Adam recently wrote how “You can no longer safely assume that your product will stand alone”, and how it needs to recognize the ecosystem in which it is placed.

This accords with my “Stop Designing Products” presentation (which I’ve since updated and gave at UIE’s Web App Summit).

There are two ways that products can take advantage of systems. The more obvious way, which Kodak pioneered in the late 1800s, and which Apple has executed of late, is to control all aspects of the system, and parcel functionality where appropriate. In my talk, it looks like this:

Ipod System

Few of us have the ability to control a system in such a way. When Adam says that your product will not stand alone, he’s talking about the reality that so many things are going to be out of your control. Still, a systems view of the situation can help you develop a successful product. Take digital photo sharing.
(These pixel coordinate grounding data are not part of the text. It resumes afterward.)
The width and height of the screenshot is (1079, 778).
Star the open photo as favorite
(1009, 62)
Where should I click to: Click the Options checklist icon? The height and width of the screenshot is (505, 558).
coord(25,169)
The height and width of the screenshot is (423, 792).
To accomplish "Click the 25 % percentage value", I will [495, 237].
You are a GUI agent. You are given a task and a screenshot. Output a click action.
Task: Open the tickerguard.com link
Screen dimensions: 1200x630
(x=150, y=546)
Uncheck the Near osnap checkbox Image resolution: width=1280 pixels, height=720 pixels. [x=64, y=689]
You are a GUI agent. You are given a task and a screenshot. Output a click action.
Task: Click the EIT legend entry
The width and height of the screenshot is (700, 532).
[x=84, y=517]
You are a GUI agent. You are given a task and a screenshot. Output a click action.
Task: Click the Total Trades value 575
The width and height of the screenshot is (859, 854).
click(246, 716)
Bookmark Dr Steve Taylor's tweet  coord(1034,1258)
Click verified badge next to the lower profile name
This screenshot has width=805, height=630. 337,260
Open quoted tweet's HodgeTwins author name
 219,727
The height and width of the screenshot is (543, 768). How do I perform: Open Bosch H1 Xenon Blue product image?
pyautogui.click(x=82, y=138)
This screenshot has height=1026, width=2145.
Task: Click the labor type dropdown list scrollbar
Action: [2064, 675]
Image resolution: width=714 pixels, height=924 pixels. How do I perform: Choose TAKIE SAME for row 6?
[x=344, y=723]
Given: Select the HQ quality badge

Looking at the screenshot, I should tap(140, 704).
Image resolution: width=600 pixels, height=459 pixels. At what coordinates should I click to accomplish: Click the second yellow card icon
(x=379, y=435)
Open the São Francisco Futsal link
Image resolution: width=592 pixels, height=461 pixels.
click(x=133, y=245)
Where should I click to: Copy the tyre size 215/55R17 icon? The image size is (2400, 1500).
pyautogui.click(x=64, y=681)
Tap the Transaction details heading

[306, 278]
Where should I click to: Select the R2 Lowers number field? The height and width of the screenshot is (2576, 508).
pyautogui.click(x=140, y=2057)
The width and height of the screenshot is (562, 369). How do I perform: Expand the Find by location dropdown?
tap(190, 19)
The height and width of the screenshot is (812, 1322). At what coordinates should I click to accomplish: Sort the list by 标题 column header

The success of Flickr is how it fits within an existing digital photo ecosystem, and adds value by helping coordinate these disparate elements of the ecosystem.

Flickr System

The challenge, which Adam’s comment suggests, is that product designers tend to focus on the stand alone. They tend to get so wrapped up in the Thing they are creating that they lose site of the environment in which it will be placed. For further reading, I suggest The Other Adam’s Why Designing Systems Is Difficult.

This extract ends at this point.